Ludavicus Ochula v Habari Esso Services Station [2005] KEHC 2242 (KLR)
Full Case Text
REPUBLIC OF KENYA
IN THE HIGH COURT OF KENYA
AT MOMBASA
MISC. APPLI. 185 OF 2002 (OS)
LUDAVICUS OCHULA.................................PLAINTIFF
VERSUS
HABARI ESSO SERVICES STATION..........DEFENDANT
Coram: Before Hon. Justice Mwera
Wandago for the Plaintiff
Jiwaji for the Defendant
Court clerk – Kazungu
RULING
By the Chamber Summons dated 25-9-04 and filed here on 27-1-05 the defendant sought orders under O.6 rr. 13(1) (b) (c) (d), 13(3), 16 Civil Procedure Rules and S.3A Civil Procedure Act, in the main:
1) That the suit (O.S) herein be struck out, on the grounds that it was bad in law, fact, procedure and substance. Mr. Jiwaji stressed the aspects on law to the effect that the basis of the claim was a motor vehicle sale agreement entered into on 9-8-94 and yet the cause here was filed on 29-5-02. That accordingly the cause was time-barred. It was added that the cause was a non-starter because of previous suits involving the same parties and the same subject matter (motor vehicle registration number KAA 962A TOYOTA HIACE matatu) which had been finally determined in the past. For example the court’s attention was drawn to MBA HCCA 58/96 in which Waki J., as he then was, delivered a judgement on 11-1-99 dismissing the same. That this followed CMCC No. 44/95 where the present applicant sued the present respondent for a balance of shs. 250,000/= of the purchase price (of shs. 550,000/=). The present applicant got judgement in its favour. It had pleaded that it had received shs. 300,000/=initially but the present respondent (applicant in the Originating Summons) had not paid the balance. This far, it can be said that with the first payment of shs. 300,000/= plus the judgement sum of shs. 250,000/=, the applicant had the full purchase price of shs. 550,000/= for the matatu.

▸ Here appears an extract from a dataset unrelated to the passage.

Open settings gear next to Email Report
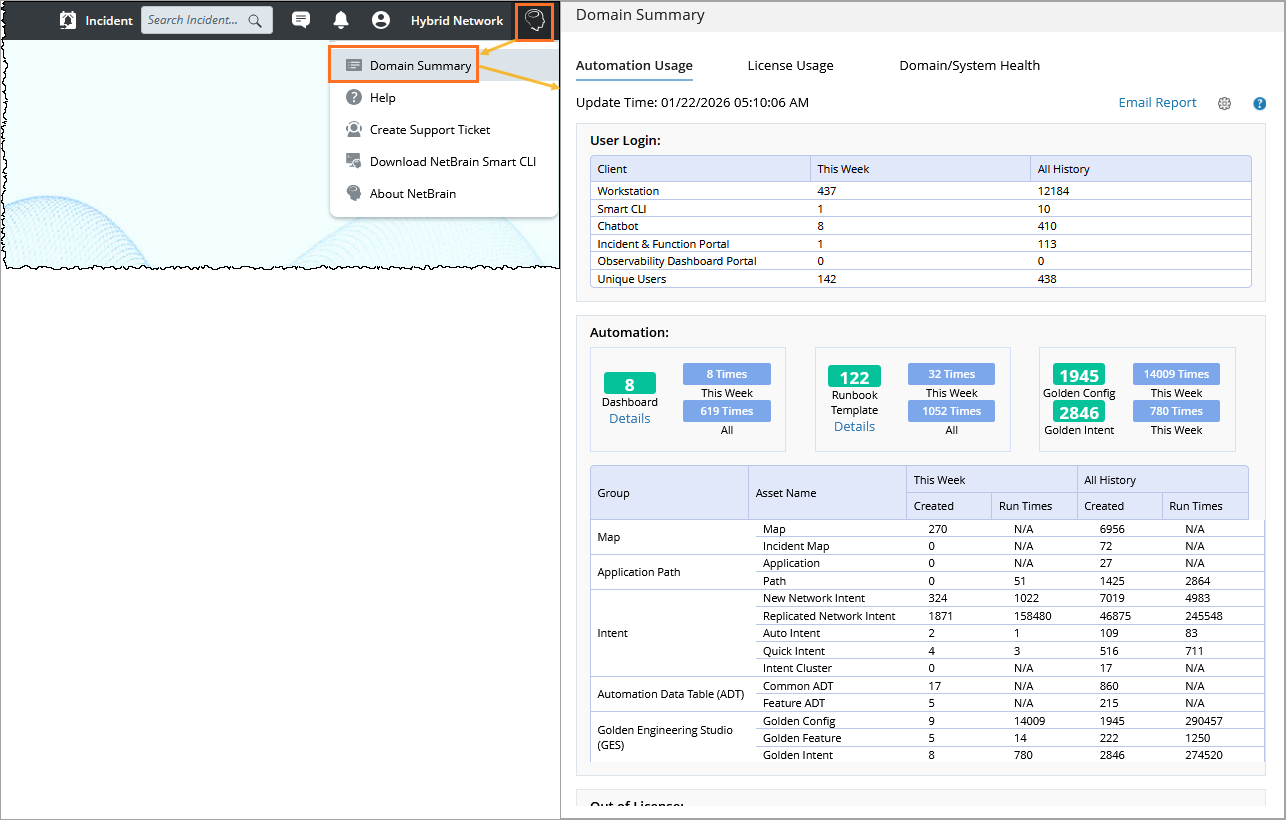This screenshot has width=1286, height=820. tap(1224, 103)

But it transpired, as Mr. Wandago put it and Mr. Jiwaji seemed to accept, that the motor vehicle was at no time given/transferred to the respondent (Ochula). That in fact much later on it was sold by the applicant to recover his costs arising from the lower court case.
The other case warranting a plea of res-judicata, this court was told hinged on NRI HCCC (MIL) 182/2001, again involving the same parties and same subject matter. There the present respondent (Ochula) had asked the court to order the present applicant inter-alia to release the subject motor vehicle or refund his sh. 550,000/=. Khamoni J. on 17-7-01 dismissed the suit as being res judicata. And that on 6-7-05 Maraga J. ruled, when Mr. Jiwaji sought security for costs, that the defence(s) in the matter did not seem frivolous. Lastly the court was told that O.36 r.5 Civil Procedure Rules did not avail the respondent because the sale agreement could not be construed as a “written instrument” under that provision of law.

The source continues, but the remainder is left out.